### EXERCISE OBJECTIVE
Display each line of the data below that contains the word "will". Uppercase and lowercase letters count as different.

### DATA
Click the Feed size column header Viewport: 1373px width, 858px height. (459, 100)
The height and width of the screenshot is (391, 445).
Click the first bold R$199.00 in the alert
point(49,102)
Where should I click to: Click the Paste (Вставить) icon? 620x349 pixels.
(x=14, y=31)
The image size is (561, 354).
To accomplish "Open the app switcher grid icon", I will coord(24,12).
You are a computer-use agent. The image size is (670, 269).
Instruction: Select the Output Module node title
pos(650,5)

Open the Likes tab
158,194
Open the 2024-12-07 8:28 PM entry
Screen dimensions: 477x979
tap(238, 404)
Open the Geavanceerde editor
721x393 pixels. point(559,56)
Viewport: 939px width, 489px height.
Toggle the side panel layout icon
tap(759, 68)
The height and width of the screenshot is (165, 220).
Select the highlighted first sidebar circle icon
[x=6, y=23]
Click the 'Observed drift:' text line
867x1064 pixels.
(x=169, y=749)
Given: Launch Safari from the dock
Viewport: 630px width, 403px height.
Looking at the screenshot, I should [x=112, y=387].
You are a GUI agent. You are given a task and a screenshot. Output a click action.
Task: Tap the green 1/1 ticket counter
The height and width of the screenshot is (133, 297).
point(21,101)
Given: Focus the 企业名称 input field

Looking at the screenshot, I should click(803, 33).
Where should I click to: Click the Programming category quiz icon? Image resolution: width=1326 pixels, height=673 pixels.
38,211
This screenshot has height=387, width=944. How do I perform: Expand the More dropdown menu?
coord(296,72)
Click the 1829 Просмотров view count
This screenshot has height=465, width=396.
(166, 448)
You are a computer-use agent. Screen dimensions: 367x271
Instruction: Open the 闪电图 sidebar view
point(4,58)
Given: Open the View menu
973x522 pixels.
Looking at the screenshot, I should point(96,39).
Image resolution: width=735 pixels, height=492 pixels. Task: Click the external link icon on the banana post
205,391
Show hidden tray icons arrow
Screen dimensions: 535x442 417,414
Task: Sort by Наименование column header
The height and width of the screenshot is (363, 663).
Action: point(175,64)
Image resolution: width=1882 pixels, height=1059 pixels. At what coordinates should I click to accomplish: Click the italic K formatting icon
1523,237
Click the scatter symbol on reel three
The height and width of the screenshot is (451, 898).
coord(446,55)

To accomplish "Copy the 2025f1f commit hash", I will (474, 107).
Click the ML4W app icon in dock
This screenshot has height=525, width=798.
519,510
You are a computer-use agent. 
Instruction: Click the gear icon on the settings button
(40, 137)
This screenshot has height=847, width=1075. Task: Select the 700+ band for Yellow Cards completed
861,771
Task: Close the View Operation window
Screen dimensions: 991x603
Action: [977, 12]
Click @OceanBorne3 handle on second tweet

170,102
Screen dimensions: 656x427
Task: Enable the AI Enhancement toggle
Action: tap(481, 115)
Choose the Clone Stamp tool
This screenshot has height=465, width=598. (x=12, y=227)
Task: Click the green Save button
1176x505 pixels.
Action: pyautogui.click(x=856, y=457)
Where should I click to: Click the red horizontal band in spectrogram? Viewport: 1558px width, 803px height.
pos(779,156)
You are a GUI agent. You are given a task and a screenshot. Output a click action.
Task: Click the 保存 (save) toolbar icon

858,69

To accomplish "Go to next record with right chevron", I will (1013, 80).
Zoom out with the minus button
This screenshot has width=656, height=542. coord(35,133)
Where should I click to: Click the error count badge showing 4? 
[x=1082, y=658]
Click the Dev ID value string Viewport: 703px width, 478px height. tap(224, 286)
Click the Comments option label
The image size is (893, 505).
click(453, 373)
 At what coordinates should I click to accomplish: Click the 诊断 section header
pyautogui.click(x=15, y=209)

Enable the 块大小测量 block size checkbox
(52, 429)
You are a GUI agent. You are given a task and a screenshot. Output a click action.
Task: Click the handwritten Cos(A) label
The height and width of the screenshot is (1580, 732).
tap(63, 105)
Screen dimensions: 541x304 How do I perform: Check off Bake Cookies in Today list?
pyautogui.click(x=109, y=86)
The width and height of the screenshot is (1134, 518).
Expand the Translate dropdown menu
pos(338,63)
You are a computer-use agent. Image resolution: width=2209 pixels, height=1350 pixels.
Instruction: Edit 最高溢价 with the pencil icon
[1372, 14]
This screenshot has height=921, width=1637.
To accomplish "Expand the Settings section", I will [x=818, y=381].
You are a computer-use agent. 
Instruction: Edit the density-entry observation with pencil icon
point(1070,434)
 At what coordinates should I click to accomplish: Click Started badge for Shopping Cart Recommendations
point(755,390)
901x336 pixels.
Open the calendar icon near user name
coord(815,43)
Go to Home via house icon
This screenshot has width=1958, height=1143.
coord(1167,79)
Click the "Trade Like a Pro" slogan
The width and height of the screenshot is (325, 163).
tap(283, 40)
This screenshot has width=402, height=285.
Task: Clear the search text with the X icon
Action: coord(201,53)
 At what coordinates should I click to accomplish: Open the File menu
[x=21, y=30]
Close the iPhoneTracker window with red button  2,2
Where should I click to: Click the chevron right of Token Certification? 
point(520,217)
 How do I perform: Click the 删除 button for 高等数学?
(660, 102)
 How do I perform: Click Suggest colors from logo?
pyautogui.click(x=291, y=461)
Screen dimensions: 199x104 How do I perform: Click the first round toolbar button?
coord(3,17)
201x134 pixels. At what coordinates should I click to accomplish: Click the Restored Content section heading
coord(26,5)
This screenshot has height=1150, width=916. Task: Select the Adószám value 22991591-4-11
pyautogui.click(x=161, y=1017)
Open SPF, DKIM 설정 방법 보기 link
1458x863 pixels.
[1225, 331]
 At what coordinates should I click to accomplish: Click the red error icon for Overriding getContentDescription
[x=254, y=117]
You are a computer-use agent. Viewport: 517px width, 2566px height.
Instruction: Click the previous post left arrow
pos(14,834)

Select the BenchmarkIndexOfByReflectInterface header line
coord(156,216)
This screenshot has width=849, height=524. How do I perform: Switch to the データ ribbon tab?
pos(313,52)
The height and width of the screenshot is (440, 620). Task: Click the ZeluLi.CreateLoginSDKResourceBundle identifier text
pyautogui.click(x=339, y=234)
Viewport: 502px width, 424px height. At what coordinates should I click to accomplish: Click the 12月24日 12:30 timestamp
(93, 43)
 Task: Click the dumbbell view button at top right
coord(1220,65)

### RESULT
To accomplish "Open the app switcher grid icon", I will coord(24,12).
To accomplish "Copy the 2025f1f commit hash", I will (474, 107).
To accomplish "Go to next record with right chevron", I will (1013, 80).
To accomplish "Expand the Settings section", I will [x=818, y=381].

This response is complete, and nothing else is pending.